If I had a dollar for every time I heard one of my friends say “I don’t do weights because I don’t want to bulk up,” I’d have a lot more high heels in my closet by now. It’s quite common for women to think that lifting weights, even heavy ones, will give them bodybuilder figures. I actually used to be the girl who would go to the gym just to run for 40 minutes, then do some sit-ups and leave. In the past year, I’ve been reading more and more about how important lifting weights is for your body—especially if you’re a woman. So, today I’m going to do my best to convince you that incorporating weights into your workout will be the best thing you’ll ever do for your body, your metabolism, and your skinny jeans. Here’s why you should be using weights…
- Weights strengthen your bones.
One of the most important things lifting weights does for your body is strengthening your bones. Lifting weights—not just doing cardio or aerobics—actually helps to prevent the bone disease osteoporosis later in life. In fact, studies have shown that lifting weights can actually increase your bone density and build new bones. It may seem like a long time from now, but years from now when you aren’t using a walker, you’ll thank yourself for lifting weights back in the day.
- Weights burn fat.
The more muscular you are, the more calories your body burns throughout the day and the more fat you burn too. Sure, doing cardio, like running or spinning, will burn calories, but doing weights will sculpt your muscles and give you the toned body you want. According to Women’s Health, when Penn State researchers put dieters into three groups—no exercise, aerobic exercise only, or aerobic exercise and weight training—they all lost around 21 pounds, but the lifters shed six more pounds of fat than those who didn’t pump iron.

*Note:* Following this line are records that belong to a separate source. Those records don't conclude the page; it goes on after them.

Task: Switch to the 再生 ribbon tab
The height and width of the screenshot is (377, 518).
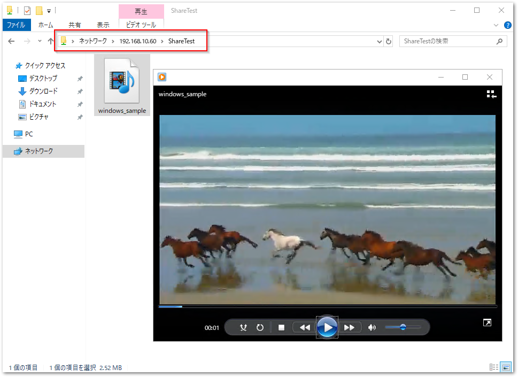Action: pyautogui.click(x=141, y=11)
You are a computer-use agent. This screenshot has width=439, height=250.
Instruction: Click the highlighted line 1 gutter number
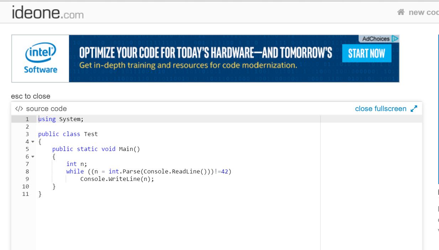pos(27,119)
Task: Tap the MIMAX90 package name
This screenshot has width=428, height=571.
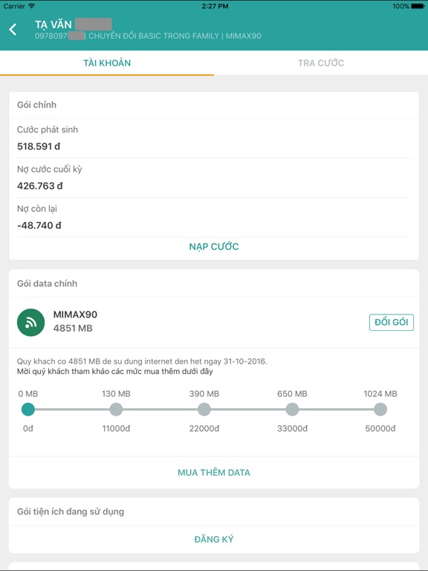Action: (75, 314)
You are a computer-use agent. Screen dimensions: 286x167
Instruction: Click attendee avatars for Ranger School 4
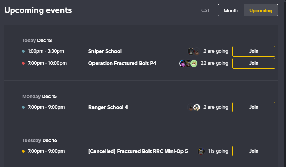(194, 107)
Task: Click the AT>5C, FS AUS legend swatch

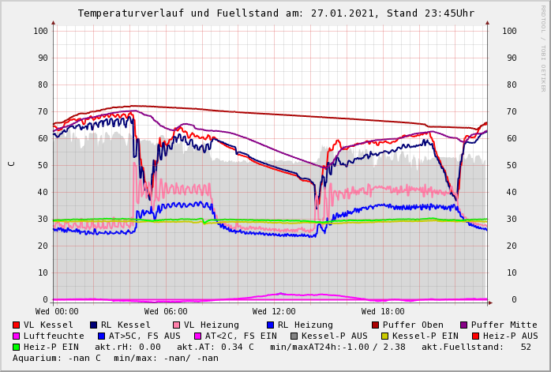Action: tap(102, 336)
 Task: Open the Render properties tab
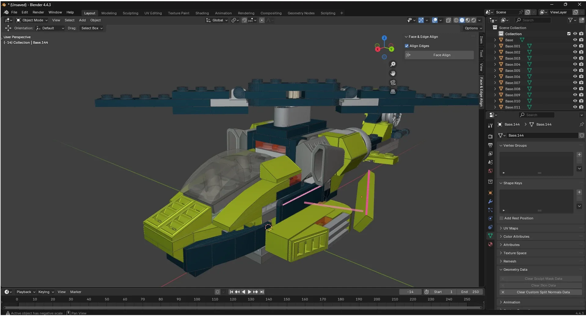[x=490, y=136]
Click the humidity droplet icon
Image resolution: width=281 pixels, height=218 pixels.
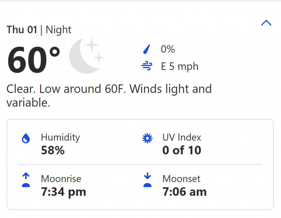click(26, 138)
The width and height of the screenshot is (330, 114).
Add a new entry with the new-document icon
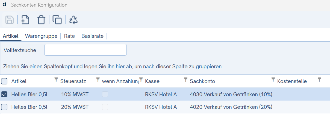click(25, 20)
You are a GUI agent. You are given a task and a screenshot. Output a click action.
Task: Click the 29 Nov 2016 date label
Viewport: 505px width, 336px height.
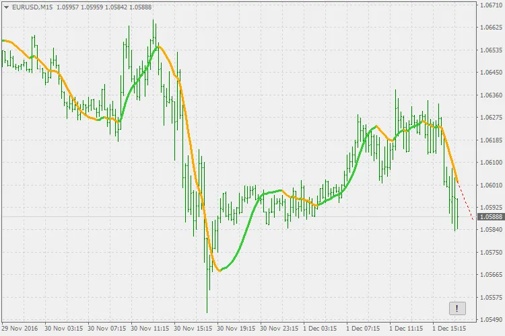click(20, 329)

The reason was because the lifters’ weight loss was almost pure fat; the others lost fat and muscle. So, protect those gorgeous, toned muscles by lifting weights! I like mixing up my cardio days with days when I go on a quick run and work my legs or arms with weights afterwards.
- Weights don’t bulk!
Women are afraid of bulking up when they do weights, but what women don’t realize is that we don’t even have the hormone levels men have to make our figures look like bodybuilders. According to the girls at Tone It Up, it is much more difficult to create massive muscles like the professionals than it is to lean out when using weights. The bulkiness women are afraid of usually comes from a high caloric diet, or not burning enough calories throughout the day. Eat healthy, sweat at least five times a week, and lift weights—your muscle definition will take the spotlight!
- Weights will make your clothes feel better.

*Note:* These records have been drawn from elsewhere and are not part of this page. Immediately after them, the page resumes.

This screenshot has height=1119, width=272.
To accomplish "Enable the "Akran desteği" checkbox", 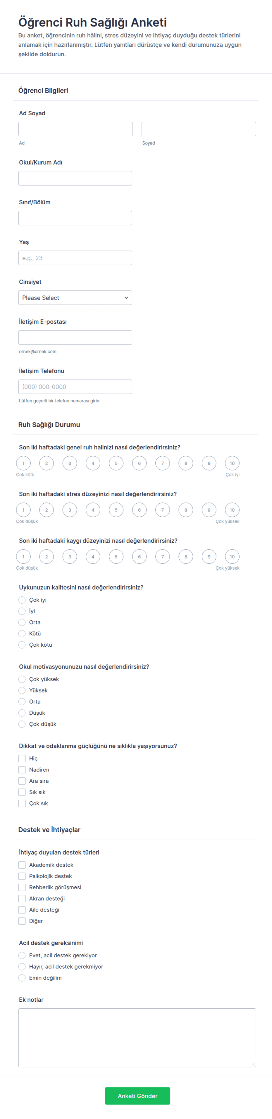I will coord(22,899).
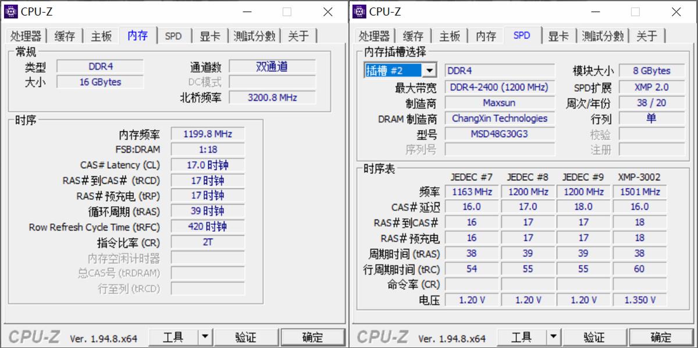This screenshot has width=698, height=348.
Task: Switch to the 缓存 tab in the left window
Action: coord(65,36)
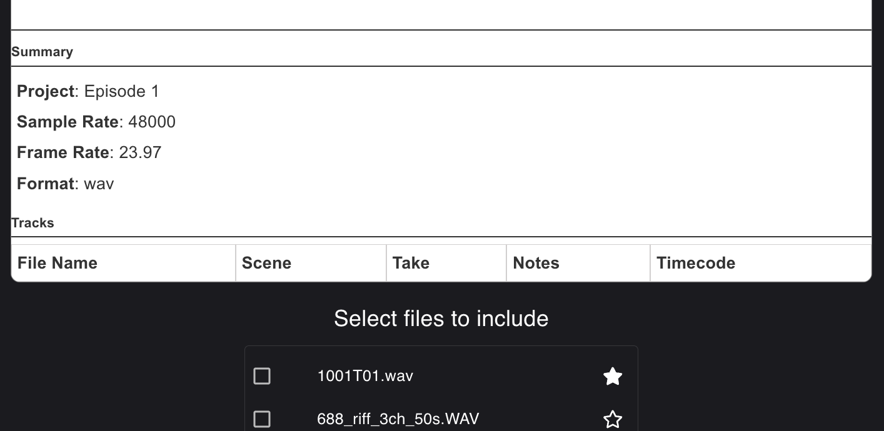The height and width of the screenshot is (431, 884).
Task: Unstar the 1001T01.wav file
Action: [x=613, y=376]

Since I’ve started incorporating weights into my workout routine in the past few months, I’ve noticed that I’ve gained definition in areas that I never saw it before. Since lifting weights increases your metabolism and builds muscle, you’ll start to notice signs like a flatter, strong stomach, a more muscular derrière, and defined shoulders, to name a few. Along with eating a healthy diet, lifting weights will help those skinny jeans look better than ever, give you a defined waist in your favorite dress, and make your shoulders and back look toned and feminine in your end-of-summer tank tops.
If this doesn’t convince you to start picking up some weights, I don’t know what will! Just make sure you’re lifting weights the right way. For example, if you’re doing a set of 20 lunges with 5-lb weights, the 18th, 19th, and 20th lunges should feel very challenging. When they start to feel easy, that’s when you know it’s time to bump up your dumbbells to 7- or 8-lb weights.